** Opening DATA block **
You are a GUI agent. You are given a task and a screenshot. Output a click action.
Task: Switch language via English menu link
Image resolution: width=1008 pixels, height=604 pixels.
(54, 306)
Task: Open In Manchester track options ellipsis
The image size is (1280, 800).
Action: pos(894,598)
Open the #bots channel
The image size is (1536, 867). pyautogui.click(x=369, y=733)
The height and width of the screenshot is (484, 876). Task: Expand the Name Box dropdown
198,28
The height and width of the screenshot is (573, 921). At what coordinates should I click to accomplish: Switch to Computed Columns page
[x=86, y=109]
** Closing DATA block **
The entries above must be transcribed word for word.

You are a GUI agent. You are given a task and a screenshot. Output a click action.
Task: Switch language via English menu link
Image resolution: width=1008 pixels, height=604 pixels.
(54, 306)
Task: Open In Manchester track options ellipsis
The image size is (1280, 800).
Action: pos(894,598)
Open the #bots channel
The image size is (1536, 867). pyautogui.click(x=369, y=733)
The height and width of the screenshot is (484, 876). Task: Expand the Name Box dropdown
198,28
The height and width of the screenshot is (573, 921). At what coordinates should I click to accomplish: Switch to Computed Columns page
[x=86, y=109]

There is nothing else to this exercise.